We've used the following algorithm at my company for years without a single incident.
- Decide the fields you want in the code. Bit-pack as much as possible. For example, dates could be "number of days since 2007," and then you can get away with 16-bits.
- Add an extra "checksum" field. (You'll see why in a second.) The value of this field is a checksum of the packed bytes from the other fields. We use "first 32 bits from MD5."
- Encrypt everything using TEA. For the key, use something that identifies the customer (e.g. company name + personal email address), that way if someone wants to post a key on the interweb they have to include their own contact info in plain text.

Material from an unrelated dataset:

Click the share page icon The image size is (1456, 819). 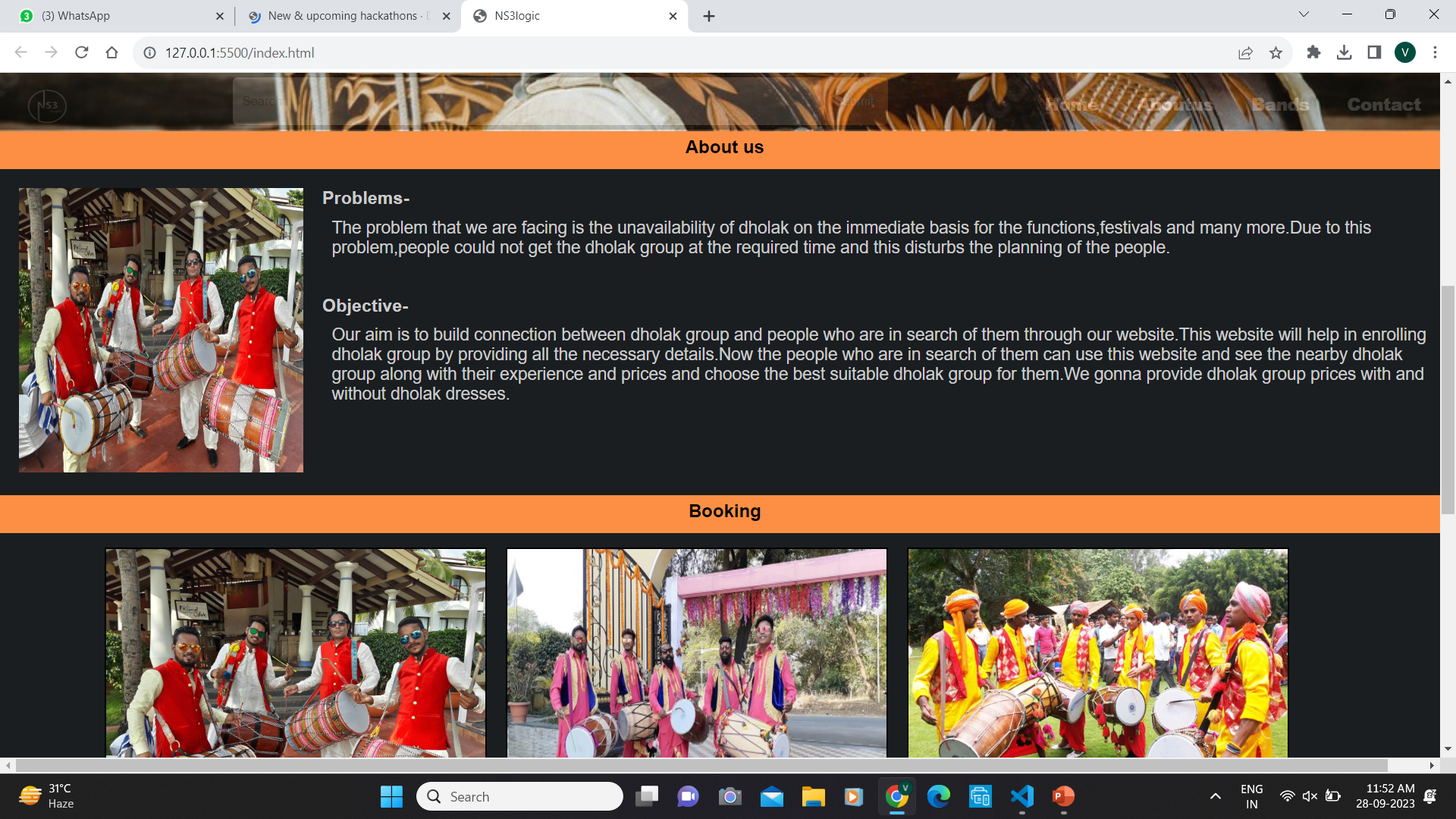(x=1245, y=52)
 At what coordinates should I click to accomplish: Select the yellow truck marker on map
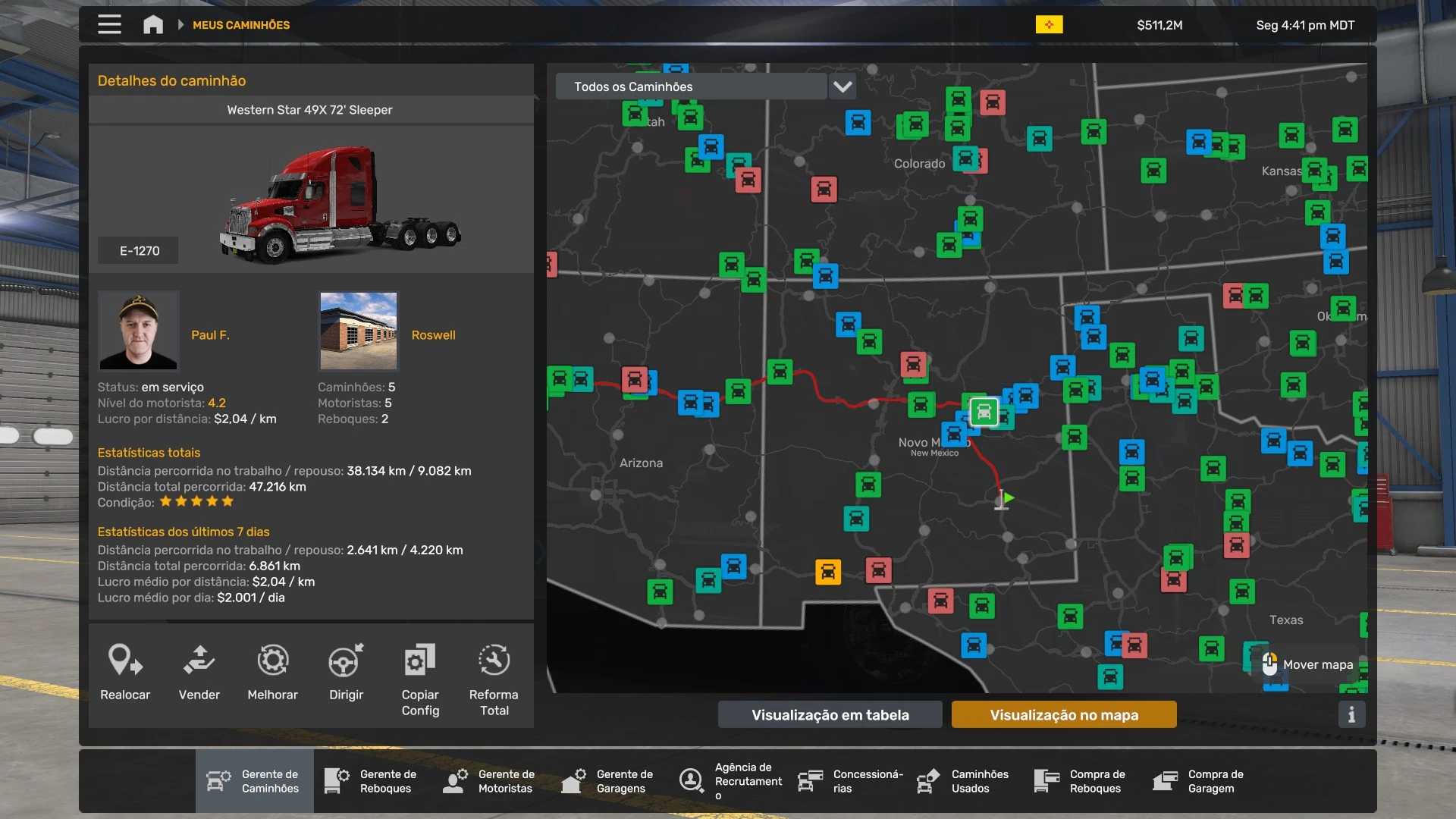828,572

- Convert hex to a string in some sensible way. You can do straight hex digits but some people like to pick a different set of 16 characters to make it less obvious. Also include dashes or something regularly so it's easier to read it over the phone.

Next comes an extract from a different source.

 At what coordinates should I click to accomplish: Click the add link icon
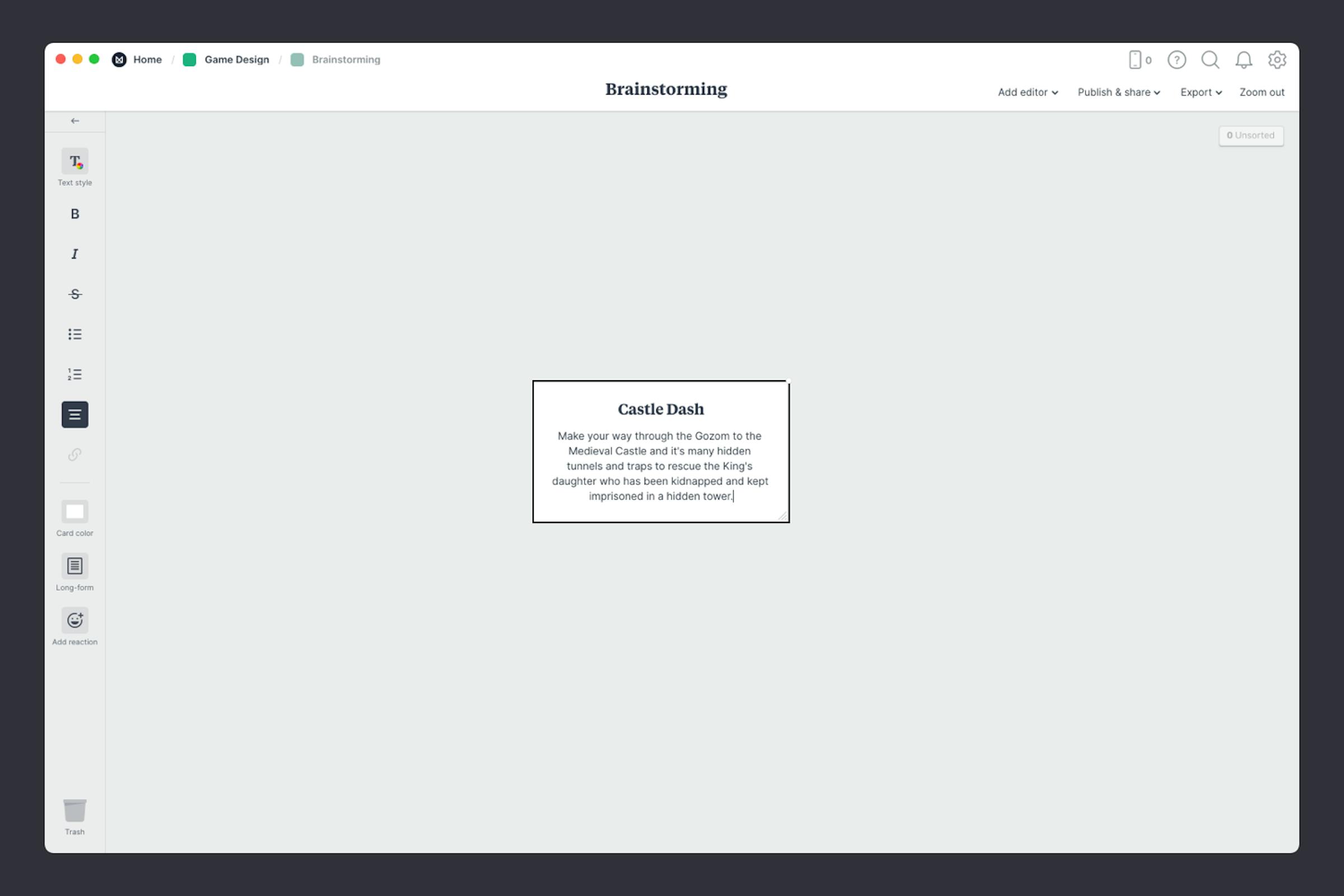pyautogui.click(x=74, y=455)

To decrypt, convert hex to string and decrypt with TEA. But then there's this extra step: Compute your own checksum of the fields (ignoring the checksum field) and compare to the given checksum. This is the step that ensures no one tampered with the key.
The reason is that TEA mixes the bits completely, so if even one bit is changed, all other bits are equally likely to change during TEA decryption, therefore the checksum will not pass.
Is this hackable? Of course! Almost everything is, but this is tight enough and simple to implement.
If tying to contact information is not sufficient, then include a field for "Node ID" and lock it to MAC address or somesuch as you suggest.